Flash-back. L’affaire éclate à la fin 2007. Un retraité achetait des palettes entières de sucre dans des Intermarché de l’Ain et de Saône-et-Loire, avant de les refourguer à des transporteurs. Ces derniers les acheminaient, en catimini, jusqu’à un entrepôt où les viticulteurs n’avaient plus qu’à se servir. Le manège aurait duré des années. Ce qui autorise à penser que les fraudeurs bénéficiaient de complicités, notamment au sein des magasins où ils s’approvisionnaient. 

Mauvaise pub
Pourquoi ce trafic ? C'est simple : pour augmenter le degré alcoolique des vins, il suffit d'ajouter du sucre dans les moûts de fermentation du raisin. C’est ce qu’on appelle la "chaptalisation" (du nom de son inventeur, Chaptal). Cette pratique n’est pas interdite. Beaucoup de régions, souvent moins exposées au soleil, utilise cette technique afin de gagner quelques degrés au moment de la vinification. Elle est néanmoins ultra réglementée, et commence à être sérieusement chahutée par les autorités bruxelloises. Dans l’affaire du Beaujolais, il s’agissait bien de "surchaptalisation". 

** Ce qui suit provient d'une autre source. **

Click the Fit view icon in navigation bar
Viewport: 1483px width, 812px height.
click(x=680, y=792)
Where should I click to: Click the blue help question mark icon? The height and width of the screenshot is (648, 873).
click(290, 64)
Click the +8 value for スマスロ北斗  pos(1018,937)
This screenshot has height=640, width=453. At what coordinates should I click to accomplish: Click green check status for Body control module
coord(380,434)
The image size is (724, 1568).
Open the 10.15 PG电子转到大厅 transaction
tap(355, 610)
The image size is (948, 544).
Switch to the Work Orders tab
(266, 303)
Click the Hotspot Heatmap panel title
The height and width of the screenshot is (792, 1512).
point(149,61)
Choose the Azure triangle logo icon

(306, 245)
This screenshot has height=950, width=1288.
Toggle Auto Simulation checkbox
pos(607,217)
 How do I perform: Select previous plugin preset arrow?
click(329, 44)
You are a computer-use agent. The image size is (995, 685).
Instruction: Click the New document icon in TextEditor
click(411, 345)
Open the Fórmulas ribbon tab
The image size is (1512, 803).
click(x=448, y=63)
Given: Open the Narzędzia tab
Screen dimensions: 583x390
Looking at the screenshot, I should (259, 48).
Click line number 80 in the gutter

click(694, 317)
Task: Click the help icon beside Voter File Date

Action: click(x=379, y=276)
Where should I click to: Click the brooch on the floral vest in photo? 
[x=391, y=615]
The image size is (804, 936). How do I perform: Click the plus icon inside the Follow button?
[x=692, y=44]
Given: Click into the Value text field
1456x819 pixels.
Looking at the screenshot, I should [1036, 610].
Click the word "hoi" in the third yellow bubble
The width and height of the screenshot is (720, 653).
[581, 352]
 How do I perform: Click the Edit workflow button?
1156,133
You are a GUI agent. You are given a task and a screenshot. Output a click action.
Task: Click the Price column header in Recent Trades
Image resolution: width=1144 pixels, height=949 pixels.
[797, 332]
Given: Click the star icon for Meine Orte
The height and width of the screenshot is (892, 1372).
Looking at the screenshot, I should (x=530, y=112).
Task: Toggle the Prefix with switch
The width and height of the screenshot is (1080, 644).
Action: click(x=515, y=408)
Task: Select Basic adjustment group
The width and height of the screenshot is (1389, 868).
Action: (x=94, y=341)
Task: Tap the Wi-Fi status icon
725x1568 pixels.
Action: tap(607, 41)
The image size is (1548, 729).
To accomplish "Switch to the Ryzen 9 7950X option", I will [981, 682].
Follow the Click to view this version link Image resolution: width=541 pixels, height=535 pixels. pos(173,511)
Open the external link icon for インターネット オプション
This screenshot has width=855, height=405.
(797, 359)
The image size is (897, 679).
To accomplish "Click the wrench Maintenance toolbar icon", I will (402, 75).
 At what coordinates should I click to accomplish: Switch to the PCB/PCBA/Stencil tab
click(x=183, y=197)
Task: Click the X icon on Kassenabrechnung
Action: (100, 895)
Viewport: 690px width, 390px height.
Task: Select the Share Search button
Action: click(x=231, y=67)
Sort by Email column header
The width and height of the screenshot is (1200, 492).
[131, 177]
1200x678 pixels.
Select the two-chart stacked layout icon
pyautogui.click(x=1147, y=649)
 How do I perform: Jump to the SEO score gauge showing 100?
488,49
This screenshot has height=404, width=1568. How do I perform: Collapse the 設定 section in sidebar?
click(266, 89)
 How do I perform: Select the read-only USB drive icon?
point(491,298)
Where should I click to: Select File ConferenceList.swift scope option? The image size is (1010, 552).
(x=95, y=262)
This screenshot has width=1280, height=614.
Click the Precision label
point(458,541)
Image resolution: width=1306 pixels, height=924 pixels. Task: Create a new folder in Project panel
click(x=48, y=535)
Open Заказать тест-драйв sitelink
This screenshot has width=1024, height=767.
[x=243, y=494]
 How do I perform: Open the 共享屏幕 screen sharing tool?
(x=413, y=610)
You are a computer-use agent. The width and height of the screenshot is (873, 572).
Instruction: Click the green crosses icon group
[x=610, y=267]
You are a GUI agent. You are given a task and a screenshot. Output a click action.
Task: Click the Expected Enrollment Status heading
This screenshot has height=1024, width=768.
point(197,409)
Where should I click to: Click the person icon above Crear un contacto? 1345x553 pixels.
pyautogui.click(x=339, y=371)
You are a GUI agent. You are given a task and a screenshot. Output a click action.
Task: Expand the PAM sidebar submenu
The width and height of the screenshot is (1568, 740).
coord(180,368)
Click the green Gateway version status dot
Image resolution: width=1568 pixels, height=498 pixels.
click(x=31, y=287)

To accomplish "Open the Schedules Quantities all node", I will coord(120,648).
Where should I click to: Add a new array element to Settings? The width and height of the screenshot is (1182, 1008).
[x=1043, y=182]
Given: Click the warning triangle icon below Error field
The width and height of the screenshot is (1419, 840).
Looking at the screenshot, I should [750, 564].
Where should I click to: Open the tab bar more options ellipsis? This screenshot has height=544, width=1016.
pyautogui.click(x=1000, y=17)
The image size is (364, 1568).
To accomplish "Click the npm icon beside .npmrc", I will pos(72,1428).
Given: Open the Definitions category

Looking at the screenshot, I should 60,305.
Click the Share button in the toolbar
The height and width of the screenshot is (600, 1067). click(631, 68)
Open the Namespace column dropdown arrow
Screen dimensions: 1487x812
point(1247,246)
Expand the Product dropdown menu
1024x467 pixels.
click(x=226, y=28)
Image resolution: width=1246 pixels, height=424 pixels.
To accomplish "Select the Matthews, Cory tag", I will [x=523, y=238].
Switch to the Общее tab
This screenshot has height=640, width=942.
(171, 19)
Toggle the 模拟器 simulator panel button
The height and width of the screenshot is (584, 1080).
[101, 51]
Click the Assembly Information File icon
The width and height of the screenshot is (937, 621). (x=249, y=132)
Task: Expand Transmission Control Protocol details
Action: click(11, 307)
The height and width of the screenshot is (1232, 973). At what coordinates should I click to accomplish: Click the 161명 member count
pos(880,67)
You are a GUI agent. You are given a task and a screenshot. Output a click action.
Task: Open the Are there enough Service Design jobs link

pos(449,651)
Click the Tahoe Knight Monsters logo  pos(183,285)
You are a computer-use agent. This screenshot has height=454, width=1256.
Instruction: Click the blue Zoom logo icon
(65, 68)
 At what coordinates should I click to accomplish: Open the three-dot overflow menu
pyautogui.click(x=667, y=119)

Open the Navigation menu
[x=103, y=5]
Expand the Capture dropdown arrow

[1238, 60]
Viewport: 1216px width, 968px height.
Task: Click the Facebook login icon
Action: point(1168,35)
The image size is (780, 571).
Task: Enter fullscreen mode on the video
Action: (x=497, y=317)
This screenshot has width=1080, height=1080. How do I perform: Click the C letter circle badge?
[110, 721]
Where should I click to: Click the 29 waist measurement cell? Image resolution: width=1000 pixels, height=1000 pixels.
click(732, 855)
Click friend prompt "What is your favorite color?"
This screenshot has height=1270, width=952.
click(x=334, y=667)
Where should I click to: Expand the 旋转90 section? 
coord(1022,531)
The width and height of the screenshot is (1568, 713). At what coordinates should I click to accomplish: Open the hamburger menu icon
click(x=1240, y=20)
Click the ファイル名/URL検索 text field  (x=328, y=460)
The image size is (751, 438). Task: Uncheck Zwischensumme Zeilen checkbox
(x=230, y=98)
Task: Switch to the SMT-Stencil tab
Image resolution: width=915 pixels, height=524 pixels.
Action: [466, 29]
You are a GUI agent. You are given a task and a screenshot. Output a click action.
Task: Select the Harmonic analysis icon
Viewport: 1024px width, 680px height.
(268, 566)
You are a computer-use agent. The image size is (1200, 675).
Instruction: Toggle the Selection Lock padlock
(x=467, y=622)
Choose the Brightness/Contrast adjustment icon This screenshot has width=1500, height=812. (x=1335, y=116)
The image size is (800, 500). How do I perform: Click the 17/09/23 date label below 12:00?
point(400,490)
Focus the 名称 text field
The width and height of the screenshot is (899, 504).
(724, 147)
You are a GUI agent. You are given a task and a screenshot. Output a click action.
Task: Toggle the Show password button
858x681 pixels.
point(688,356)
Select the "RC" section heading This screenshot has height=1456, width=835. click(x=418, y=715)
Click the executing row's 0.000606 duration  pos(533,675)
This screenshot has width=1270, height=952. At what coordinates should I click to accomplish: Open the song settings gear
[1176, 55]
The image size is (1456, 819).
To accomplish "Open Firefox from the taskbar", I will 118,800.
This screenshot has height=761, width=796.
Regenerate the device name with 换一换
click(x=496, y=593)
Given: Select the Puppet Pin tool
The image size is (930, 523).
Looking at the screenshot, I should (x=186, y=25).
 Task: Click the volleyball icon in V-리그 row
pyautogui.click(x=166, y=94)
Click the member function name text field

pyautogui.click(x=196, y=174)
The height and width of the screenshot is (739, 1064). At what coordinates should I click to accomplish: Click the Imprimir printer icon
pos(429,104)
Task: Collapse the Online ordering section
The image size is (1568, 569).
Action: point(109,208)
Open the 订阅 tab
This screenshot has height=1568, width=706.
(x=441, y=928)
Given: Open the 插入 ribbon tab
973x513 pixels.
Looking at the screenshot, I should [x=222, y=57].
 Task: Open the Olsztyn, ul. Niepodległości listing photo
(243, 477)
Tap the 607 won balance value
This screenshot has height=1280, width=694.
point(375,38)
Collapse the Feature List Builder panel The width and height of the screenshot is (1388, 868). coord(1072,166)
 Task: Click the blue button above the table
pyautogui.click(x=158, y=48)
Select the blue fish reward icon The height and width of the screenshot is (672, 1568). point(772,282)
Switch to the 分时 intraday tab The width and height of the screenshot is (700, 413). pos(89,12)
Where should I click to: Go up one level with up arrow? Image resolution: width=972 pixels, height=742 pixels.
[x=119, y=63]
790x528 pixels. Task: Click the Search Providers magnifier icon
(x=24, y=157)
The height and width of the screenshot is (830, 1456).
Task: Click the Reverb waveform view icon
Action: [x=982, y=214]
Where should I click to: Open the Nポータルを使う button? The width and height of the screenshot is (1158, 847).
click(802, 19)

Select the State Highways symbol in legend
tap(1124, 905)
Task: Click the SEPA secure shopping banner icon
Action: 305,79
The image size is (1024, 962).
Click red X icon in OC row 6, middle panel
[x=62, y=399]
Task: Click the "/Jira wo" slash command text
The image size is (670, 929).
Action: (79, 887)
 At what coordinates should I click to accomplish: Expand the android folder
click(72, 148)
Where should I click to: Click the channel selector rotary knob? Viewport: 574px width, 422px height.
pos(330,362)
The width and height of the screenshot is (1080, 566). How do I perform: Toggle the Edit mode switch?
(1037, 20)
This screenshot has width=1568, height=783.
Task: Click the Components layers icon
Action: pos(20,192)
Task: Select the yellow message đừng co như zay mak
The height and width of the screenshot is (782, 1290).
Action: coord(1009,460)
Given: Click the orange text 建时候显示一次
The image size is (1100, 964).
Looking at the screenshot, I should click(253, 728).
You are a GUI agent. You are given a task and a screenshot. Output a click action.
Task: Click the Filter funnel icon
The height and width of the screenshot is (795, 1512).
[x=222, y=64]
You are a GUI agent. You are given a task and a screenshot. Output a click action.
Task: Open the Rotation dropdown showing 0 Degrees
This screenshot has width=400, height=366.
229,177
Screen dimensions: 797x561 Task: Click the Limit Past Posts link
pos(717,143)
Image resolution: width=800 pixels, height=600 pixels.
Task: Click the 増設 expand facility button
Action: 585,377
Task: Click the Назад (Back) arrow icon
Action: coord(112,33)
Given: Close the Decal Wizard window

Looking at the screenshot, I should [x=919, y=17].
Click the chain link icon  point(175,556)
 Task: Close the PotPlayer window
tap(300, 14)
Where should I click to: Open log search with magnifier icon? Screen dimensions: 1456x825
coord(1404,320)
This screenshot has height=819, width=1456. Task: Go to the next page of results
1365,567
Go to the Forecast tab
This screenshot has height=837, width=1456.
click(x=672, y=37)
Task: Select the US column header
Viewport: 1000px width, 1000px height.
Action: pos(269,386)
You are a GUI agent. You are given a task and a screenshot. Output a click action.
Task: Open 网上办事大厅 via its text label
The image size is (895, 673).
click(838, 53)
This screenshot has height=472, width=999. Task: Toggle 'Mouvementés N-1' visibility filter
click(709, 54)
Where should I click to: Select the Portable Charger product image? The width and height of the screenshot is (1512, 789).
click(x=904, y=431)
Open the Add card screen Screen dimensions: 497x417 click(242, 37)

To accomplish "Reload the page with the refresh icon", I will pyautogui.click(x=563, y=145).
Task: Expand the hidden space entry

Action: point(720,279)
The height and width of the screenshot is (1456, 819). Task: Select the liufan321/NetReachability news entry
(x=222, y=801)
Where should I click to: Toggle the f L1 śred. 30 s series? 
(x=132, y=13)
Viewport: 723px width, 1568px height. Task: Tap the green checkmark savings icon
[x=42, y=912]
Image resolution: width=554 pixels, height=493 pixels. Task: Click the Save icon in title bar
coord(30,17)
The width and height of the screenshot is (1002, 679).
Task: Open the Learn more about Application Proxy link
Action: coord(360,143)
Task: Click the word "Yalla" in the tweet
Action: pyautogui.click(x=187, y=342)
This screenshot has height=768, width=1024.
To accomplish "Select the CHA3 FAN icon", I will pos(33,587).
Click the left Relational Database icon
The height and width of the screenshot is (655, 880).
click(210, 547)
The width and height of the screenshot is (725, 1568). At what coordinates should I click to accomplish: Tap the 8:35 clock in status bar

"Pour les millésimes 2004 et 2005, 600 tonnes de sucre ont ainsi été écoulées clandestinement", poursuit Libération. Un chiffre astronomique ! Et le trafic aurait perduré au-delà de ses deux millésimes… En tout cas, le Beaujolais n’avait sûrement pas besoin de cette très mauvaise publicité. Touchée de plein fouet par la crise, la région cherche à redorer son blason et à se réinventer. Le contexte ne s’y prête pas encore.